When he was eventually told by the Company Commander to go back, he smilingly refused and remained on duty, working incessantly till he collapsed next morning through sheer exhaustion, stiffness, and loss of blood. His extreme devotion to duty and gallant conduct under continuous enemy fire throughout the night saved the lives of many wounded men who would otherwise have died through loss of blood or possible further wounds.’(12)

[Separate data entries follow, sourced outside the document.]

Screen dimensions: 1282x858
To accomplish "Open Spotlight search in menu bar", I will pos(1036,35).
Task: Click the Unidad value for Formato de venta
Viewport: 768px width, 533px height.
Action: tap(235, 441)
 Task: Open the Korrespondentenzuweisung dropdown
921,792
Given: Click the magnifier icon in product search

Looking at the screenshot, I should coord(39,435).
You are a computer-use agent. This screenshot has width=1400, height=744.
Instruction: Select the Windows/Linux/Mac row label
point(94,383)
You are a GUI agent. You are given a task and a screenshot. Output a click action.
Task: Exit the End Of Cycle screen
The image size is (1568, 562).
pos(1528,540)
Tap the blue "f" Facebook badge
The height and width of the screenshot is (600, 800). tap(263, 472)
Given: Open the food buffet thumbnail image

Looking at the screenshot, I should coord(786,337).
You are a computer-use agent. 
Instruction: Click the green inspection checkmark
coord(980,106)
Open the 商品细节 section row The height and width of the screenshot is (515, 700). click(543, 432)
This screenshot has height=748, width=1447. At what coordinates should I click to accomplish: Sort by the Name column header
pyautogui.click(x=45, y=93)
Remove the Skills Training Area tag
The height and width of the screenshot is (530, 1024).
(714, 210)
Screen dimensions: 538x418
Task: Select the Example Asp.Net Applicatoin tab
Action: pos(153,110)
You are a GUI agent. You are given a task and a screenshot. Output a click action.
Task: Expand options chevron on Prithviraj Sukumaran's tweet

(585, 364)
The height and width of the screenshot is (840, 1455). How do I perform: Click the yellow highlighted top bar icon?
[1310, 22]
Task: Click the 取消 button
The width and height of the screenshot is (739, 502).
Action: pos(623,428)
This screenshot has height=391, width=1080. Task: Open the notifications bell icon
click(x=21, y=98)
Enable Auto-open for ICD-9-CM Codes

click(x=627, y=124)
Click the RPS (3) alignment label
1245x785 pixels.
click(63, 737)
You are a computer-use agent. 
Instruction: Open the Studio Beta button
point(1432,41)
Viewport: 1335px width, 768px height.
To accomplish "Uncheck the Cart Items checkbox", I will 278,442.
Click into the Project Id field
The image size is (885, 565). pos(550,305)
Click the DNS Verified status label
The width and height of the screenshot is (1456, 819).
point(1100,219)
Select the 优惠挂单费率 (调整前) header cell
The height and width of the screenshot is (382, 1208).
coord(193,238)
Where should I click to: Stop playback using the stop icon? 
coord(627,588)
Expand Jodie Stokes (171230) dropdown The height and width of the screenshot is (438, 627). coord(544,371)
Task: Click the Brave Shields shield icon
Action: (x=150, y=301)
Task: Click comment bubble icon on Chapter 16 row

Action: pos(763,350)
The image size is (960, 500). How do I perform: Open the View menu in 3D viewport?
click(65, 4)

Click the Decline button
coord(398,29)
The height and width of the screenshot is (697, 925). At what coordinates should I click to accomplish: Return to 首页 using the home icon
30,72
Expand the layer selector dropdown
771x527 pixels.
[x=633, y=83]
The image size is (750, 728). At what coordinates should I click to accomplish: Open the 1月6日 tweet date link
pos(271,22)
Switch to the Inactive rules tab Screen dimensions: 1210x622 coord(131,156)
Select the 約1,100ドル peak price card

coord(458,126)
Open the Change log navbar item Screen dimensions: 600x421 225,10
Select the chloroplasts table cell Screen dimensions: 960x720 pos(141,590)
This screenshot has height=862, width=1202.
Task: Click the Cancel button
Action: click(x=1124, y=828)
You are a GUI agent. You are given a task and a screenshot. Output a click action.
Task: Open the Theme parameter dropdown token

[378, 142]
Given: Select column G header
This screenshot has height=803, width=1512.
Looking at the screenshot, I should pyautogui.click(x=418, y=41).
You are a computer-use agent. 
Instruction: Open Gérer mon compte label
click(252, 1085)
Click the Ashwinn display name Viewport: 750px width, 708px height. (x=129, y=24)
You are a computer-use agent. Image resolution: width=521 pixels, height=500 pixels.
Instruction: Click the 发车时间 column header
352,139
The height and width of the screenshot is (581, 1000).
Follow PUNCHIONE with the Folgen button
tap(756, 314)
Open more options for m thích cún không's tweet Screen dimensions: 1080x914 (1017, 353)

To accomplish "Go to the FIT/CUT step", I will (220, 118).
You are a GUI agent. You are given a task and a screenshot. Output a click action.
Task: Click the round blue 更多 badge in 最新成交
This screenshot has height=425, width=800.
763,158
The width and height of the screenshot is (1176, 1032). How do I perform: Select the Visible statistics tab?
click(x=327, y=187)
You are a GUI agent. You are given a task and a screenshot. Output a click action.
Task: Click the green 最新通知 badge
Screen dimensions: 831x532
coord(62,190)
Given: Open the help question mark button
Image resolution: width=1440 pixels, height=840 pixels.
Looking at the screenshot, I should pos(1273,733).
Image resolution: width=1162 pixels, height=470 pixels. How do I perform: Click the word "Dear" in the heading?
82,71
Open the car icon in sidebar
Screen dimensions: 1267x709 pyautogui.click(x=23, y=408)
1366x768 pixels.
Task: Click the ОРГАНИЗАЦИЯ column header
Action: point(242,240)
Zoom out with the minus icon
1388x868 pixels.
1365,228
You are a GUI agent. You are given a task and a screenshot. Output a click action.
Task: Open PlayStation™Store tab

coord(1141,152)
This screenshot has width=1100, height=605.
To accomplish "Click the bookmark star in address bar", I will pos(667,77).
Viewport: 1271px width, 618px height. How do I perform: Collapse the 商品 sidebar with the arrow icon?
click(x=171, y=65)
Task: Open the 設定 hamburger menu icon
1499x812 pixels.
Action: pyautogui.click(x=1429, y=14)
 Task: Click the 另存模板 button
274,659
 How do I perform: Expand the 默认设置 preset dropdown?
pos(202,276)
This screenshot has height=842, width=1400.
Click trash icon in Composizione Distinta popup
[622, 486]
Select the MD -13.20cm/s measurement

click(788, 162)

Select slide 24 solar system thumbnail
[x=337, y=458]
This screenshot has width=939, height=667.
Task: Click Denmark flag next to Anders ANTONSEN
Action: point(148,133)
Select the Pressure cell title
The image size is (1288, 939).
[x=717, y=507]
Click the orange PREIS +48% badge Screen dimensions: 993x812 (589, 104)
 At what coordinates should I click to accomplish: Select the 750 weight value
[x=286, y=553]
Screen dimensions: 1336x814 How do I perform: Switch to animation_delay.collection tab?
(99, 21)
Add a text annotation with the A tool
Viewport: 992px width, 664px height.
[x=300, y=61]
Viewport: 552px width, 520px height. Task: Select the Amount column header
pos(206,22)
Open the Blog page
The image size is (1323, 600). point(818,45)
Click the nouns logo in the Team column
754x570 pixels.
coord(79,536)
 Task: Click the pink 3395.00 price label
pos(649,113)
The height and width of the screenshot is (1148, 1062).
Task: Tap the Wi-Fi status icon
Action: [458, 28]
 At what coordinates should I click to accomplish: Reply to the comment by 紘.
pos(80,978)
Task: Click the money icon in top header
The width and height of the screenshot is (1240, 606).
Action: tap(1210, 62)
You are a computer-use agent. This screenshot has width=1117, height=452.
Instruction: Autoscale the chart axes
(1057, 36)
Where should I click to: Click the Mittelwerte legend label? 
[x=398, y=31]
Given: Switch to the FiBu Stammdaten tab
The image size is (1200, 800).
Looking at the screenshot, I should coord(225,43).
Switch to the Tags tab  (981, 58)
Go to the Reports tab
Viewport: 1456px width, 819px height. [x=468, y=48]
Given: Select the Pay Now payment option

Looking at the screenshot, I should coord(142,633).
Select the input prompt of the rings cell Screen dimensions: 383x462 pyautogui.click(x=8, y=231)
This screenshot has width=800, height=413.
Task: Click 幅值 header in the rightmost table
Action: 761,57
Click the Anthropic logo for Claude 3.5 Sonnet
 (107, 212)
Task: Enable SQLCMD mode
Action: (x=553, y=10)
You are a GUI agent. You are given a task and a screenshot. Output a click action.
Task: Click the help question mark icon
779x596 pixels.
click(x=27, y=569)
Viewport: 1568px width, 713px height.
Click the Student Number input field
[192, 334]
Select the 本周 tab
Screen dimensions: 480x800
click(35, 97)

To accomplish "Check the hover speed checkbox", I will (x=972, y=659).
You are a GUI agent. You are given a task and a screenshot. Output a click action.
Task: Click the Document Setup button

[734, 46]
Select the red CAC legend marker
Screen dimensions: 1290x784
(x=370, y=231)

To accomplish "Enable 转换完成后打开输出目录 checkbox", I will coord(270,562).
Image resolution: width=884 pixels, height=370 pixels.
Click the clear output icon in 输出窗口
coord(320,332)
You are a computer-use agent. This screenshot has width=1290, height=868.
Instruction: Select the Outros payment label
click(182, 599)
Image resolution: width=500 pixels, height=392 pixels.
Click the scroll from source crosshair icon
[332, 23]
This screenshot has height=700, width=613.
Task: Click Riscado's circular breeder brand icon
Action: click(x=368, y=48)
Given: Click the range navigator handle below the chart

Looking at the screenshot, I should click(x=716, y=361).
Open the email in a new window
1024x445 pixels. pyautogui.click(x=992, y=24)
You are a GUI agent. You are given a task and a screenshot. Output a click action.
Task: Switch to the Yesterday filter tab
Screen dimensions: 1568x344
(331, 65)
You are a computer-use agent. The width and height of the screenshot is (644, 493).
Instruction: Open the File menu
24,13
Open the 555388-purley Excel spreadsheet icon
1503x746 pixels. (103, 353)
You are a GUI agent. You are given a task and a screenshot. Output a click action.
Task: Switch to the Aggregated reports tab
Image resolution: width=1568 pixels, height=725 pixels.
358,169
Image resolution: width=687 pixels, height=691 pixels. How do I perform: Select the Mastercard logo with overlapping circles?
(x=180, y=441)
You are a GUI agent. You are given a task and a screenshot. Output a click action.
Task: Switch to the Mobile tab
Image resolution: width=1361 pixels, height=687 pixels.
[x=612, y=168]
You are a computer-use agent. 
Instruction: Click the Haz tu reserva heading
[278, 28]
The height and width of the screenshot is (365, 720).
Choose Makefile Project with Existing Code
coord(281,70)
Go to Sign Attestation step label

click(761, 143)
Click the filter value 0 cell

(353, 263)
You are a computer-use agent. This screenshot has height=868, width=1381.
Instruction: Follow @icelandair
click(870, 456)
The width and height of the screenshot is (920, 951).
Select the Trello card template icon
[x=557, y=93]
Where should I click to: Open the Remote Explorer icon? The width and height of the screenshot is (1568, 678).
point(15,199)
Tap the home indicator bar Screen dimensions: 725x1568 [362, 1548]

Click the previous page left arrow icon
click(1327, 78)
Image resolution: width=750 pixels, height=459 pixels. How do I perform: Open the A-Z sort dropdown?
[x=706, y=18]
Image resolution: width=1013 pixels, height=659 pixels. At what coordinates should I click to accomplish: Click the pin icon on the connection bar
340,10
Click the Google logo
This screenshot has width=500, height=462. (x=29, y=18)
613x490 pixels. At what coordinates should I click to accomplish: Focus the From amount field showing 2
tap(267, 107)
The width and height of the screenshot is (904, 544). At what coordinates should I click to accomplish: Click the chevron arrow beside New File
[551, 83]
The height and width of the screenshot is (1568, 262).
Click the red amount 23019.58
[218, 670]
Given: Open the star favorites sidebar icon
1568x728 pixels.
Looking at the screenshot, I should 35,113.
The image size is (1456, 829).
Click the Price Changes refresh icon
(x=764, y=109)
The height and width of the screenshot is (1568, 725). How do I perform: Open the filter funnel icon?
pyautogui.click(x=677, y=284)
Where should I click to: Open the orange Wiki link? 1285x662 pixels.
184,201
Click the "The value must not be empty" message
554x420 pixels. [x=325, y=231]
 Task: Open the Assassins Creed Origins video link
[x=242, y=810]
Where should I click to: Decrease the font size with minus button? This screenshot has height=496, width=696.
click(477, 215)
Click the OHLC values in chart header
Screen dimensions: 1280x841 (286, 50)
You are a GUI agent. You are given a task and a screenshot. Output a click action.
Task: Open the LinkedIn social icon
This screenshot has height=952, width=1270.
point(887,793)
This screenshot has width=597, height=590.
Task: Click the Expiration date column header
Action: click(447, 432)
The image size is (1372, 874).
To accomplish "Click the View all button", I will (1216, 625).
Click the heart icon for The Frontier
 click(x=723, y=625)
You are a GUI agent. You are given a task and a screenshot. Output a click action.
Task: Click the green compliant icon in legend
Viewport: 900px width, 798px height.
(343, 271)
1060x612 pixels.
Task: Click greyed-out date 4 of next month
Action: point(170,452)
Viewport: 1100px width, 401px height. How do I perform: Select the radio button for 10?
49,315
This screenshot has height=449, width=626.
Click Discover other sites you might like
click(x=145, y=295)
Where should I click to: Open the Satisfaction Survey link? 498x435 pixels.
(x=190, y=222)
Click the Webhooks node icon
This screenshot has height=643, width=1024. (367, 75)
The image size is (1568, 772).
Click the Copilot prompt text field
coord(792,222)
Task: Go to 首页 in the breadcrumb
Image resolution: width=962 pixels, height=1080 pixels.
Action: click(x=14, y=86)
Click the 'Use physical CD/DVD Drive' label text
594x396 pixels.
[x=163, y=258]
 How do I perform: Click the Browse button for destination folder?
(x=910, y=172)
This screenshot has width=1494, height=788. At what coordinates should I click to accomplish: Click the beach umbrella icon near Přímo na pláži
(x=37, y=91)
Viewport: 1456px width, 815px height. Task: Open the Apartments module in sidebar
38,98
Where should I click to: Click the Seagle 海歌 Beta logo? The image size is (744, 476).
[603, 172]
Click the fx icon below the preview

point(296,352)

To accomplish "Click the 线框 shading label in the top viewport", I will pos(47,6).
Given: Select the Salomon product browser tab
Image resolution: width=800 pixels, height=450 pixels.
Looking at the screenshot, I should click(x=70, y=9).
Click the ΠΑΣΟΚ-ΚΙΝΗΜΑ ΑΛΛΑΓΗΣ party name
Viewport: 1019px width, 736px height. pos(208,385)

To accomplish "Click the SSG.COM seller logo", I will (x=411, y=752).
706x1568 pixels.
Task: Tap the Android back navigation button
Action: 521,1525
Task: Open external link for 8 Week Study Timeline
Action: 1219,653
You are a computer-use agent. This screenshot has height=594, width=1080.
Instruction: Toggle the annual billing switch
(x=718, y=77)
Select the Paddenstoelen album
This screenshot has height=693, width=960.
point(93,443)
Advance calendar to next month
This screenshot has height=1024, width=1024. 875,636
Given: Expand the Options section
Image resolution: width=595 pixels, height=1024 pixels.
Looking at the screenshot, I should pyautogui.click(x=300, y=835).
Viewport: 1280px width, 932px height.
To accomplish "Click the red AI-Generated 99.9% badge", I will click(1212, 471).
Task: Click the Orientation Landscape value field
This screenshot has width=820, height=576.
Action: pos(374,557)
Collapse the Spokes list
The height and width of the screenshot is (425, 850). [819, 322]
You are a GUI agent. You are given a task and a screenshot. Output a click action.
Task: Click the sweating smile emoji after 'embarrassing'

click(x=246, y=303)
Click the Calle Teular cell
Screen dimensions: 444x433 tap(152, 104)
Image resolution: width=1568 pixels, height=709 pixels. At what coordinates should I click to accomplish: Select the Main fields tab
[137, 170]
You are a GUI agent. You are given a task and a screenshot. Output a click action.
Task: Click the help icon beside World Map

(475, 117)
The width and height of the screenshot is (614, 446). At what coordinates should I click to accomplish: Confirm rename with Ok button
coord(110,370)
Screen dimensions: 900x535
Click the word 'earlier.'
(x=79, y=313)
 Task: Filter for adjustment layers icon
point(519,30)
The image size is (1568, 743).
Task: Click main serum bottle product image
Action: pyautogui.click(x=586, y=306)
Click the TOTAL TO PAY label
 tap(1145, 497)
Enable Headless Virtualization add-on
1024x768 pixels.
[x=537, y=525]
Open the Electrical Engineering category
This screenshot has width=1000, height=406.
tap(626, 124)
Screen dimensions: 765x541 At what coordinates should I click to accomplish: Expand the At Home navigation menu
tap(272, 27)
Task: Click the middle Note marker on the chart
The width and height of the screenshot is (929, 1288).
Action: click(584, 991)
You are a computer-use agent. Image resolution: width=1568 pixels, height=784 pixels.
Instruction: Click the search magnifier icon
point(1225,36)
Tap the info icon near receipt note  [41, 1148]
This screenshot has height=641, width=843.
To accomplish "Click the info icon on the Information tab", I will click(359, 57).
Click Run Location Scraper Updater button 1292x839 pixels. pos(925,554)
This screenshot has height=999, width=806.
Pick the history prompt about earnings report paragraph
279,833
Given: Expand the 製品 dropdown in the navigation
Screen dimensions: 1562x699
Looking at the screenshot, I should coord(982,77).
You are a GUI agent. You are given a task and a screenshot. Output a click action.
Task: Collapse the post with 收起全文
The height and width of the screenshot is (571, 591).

At a parade in Egypt after the battle, the commander of the 1st South African Division, Major-General Daniel Hermanus Pienaar (popularly known as Dan Pienaar) said of Lucas Majozi: ‘ This soldier did most magnificent and brave things. With a number of bullets in his body he returned time after time into a veritable hell of machine gun fire to pull out wounded men. He is ‘n man of whom South Africa can well be proud. He is a credit to his country. ‘(13)
Lucas Majozi, NMC, for the DCM is given below: No N 17525 Cpl Lucas Majozi, NMC, a Zulu from Zastron, Orange Free State att. FFB – Distinguished conduct Medal.
After the war, Majozi returned to the town of his birth, Zastron. In 1948 he joined the South African Police ( SAP), attaining the rank of sergeant. He died in 1969.
The South African National Museum of Military History is in possession of both his portrait ( by the famous artist, Neville Lewis) and his medal group.